Weeks before the New Madrid Fault was expected to quake, a word-conscious critic announced that the advance warning was not a prediction, it was only a projection. I consulted American Heritage about "projection" and settled for number 3: "a plan for an anticipated course of action." Number 7 seemed to be the choice of many: "the naive or unconscious attribution of one's own feelings.
One critic surmised that Iben Browning was over-confident in his "guesstimate," and a good many residents of New Madrid turned the whole event into a holiday. Others took the threat seriously, and at least discovered what the real thing would involve. The motto of the U.S. Coast Guard, Semper paratus (Latin for "always prepared") cannot be taken lightly at any time.
On the more immediate question of impending war with Iran, a senator of note announced that Saddam Hussein "has nothing that could be 'weaponized.'" Martha Duffy, a novelist and guest on a talk show, created another "-ize" word by explaining that "facts are `dignitized' to protect the sinful." How well our Congress and courts of law understand the process.
Still "-izing" around, the author of The Annals of Art in the Nov. 12 New Yorker wrote: "Rows of identical Victorian facades resembled vertical moraines or upended brickfields, each one a jaunty tryout of some historicizing style." "Historicizing," in my view, was another jaunty tryout.
Dipping further into the Annals of Art, we read a strange description of the art of the early twentieth-century artist David Momberg: "Jerusalem appears in his canvases as an inhabited ruin, an elaborate systems of oubliettes." Stumped by "oubliettes" as applied to style in painting, I was anything but comforted by a dictionary definition: "a dungeon in the trapdoor of a ceiling as its only means of entrance or exit."
Reading on, I learned that Bomberg, for all his success as a great teacher and painter, painted his depression into his pictures, so that the term "Bombergism" evolved "to define the painting of feeling into the paint patch." I thought painting feeling into one's work was what great art was all about, but every "school" has to be individually identified, if only through the use of -isms or -izes.

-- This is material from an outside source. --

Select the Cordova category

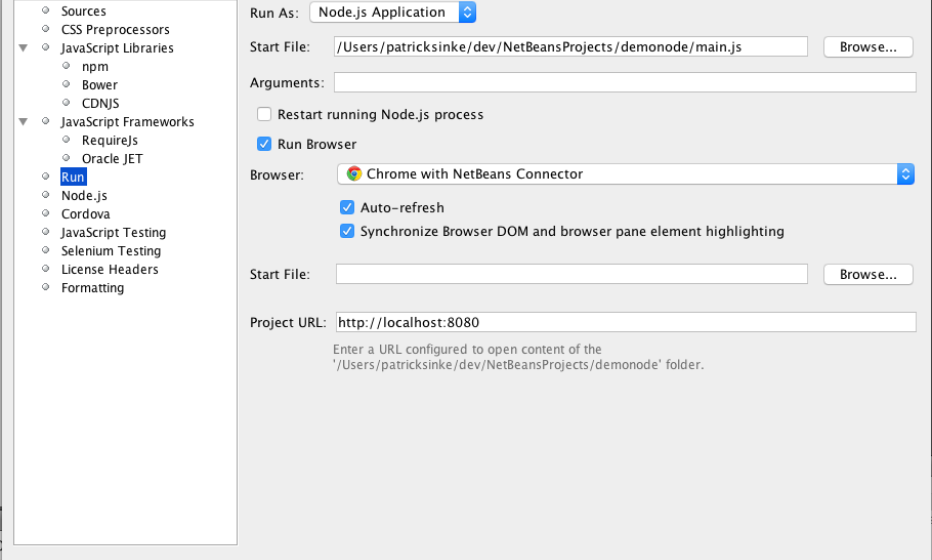pyautogui.click(x=85, y=214)

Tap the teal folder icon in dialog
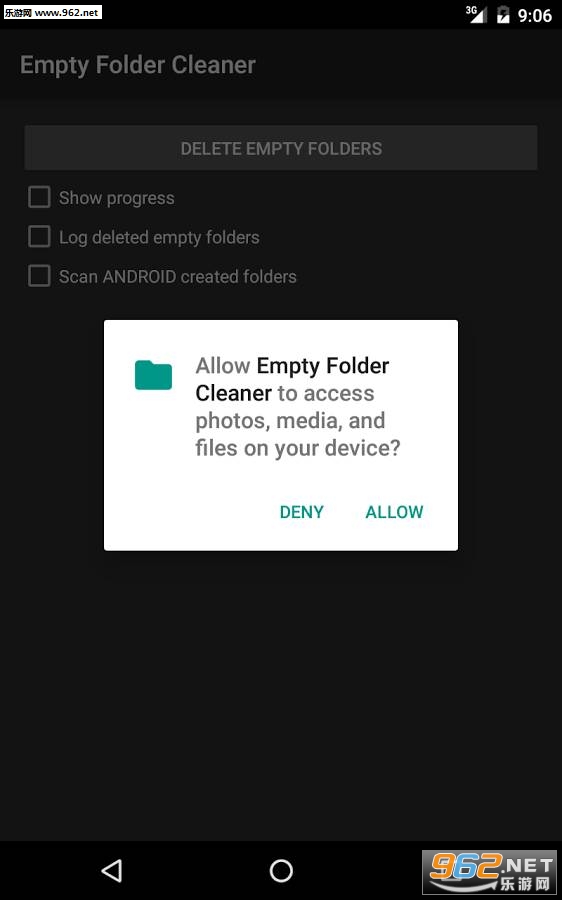click(x=153, y=375)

New words being a never-ending trend, the Sears company sent out a circular some weeks ago announcing that they never produce anything "negatory." All they were trying to get across was that quality is their trademark, but writers of commercials have to get into the act. I felt the writer of this one might have attempted something more "positivatory."

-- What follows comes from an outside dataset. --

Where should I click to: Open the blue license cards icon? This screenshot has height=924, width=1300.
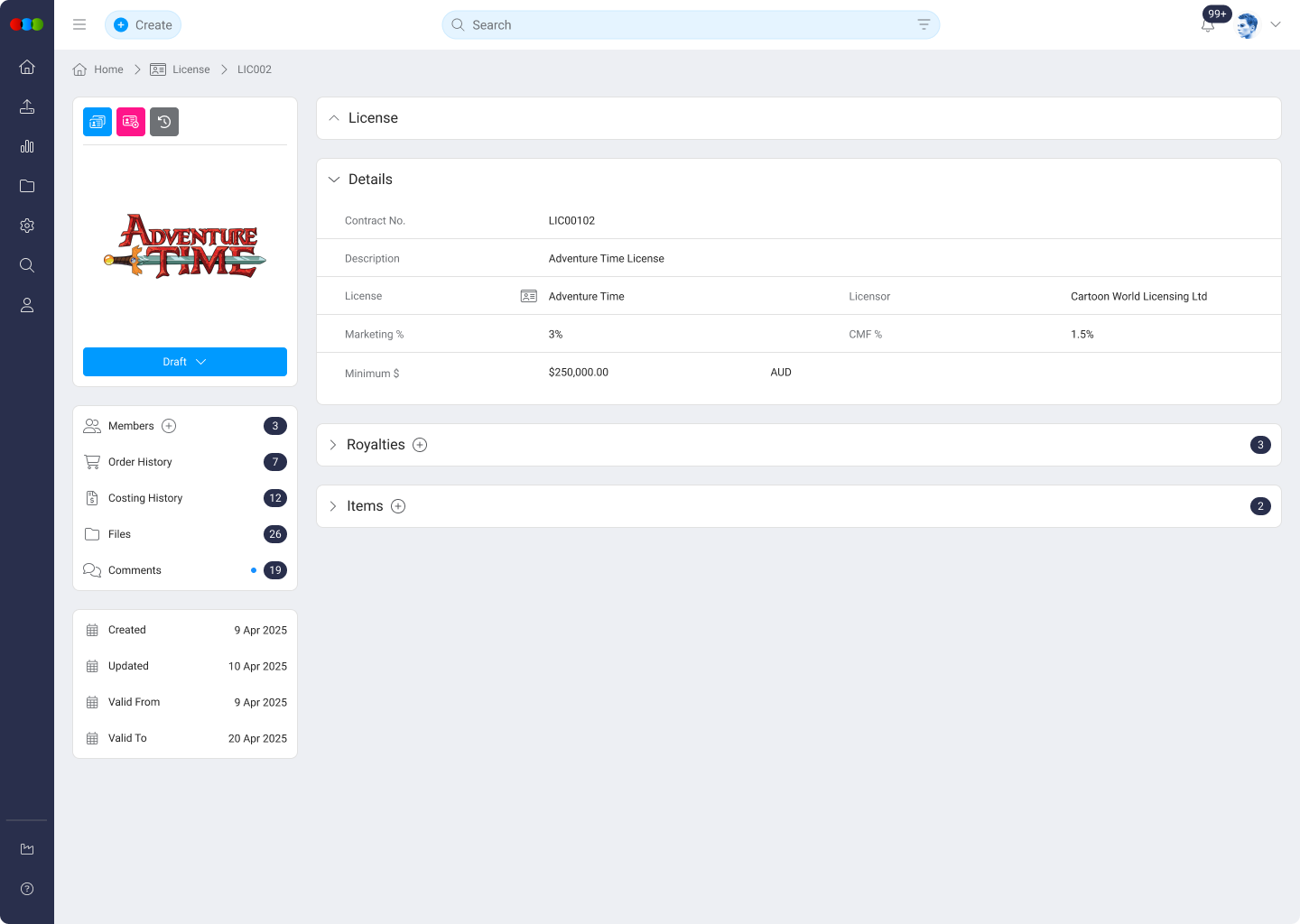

Quality Paperback is advertising a new book about mathematical illiteracy and its consequences. The author, John Allen Paulos, has titled it INNUMERACY. How delightful to discover a book about a serious problem with a title suggesting the author has a sense of humor!
Somewhere I've read of a writer who made up the work "listomania" to describe the American mania for making lists. I confess to the habit. How could I compose these columns without lists, scrambled though they often turn out to be.
On a documentary picturing the evil infecting the youth of Rio de Janiero, the commentator stated that "most kids won't survive this stylehood." "Stylehood" is another new one on me, and hardly an apt creation to transmit a verbal image of the lives of young hoodlums. "Style" is the last word we'd apply to hoods of any age or nation.
News of the linking of the English with France under the English Channel was bound to trigger the word "chunnel." Having crossed the channel from Calais to Dover two decades ago, I waxed a bit nostalgic as I watched the Frenchmen and Englishmen shake hands through the first gap in the tunnel and was delighted to no end when a British newsman announced "the light at the end of the chunnel."
In a recent issue of the New Yorker, a brief item on the recycling of glass gave us the word "glassphalt" inspired by the notion of adding glass to asphalt for paving some of the rundown streets of New York City. The process, we are told, is economical, long-lasting and it sparkles. At this writing, it has even spread its sparkles through Times Square.
May your New Year sparkle with more than colored glass, and may your 1991 "stylehood" be richly rewarded.